La jefa del Ejecutivo enfatizó que la línea rectora de su gobierno es el combate absoluto a la corrupción, por lo cual el actuar de las autoridades judiciales debe regirse de forma estricta por la ley y el análisis de pruebas contundentes. No obstante, introdujo un matiz de prudencia al señalar que este tipo de procedimientos en ocasiones suelen verse acompañados o impulsados por intenciones de carácter político, dada la naturaleza de los actores involucrados.
Por ello, Sheinbaum Pardo evitó profundizar en los detalles específicos de las acusaciones contra Flores Guerra.

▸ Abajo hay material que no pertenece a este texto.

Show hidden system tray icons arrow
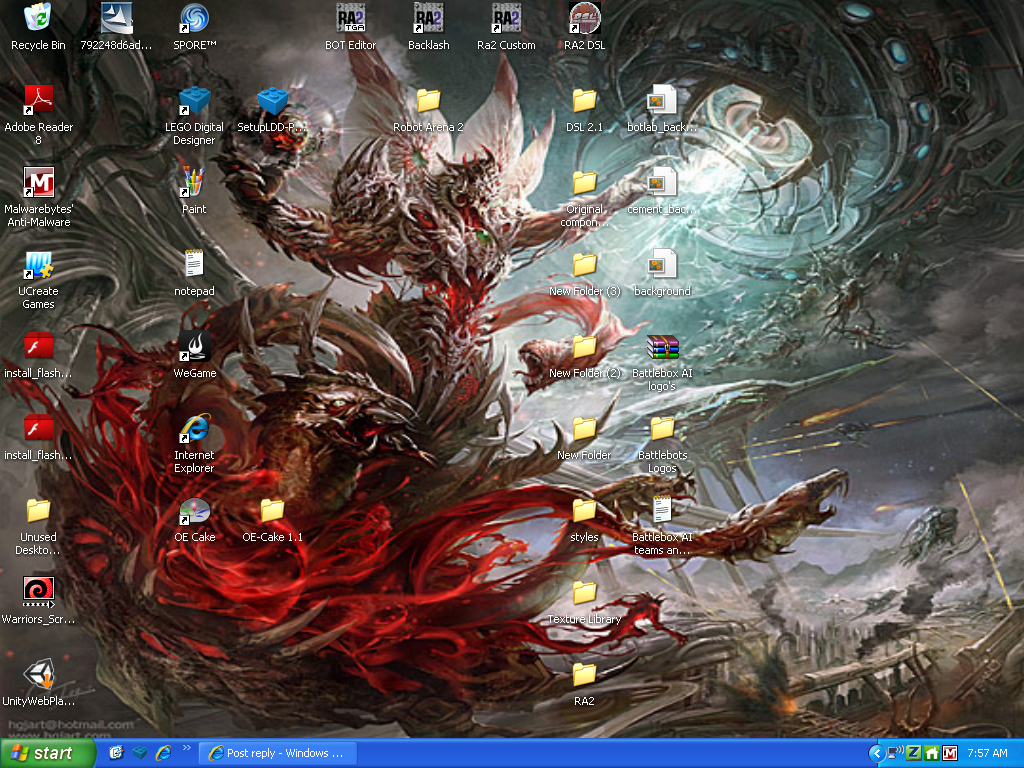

Argumentó que la delimitación de responsabilidades competen de forma exclusiva a las fiscalías y a los jueces asignados al caso, quienes determinarán el rumbo jurídico del asunto a medida que avancen las indagatorias oficiales.
Para finalizar, la presidenta reiteró el compromiso de su gestión de no instrumentalizar los organismos de procuración de justicia con fines de persecución hacia adversarios políticos. En ese sentido, insistió en que el respeto al debido proceso y el sustento probatorio sólido deben ser los únicos pilares que definan el éxito y la legitimidad de cualquier investigación en el país.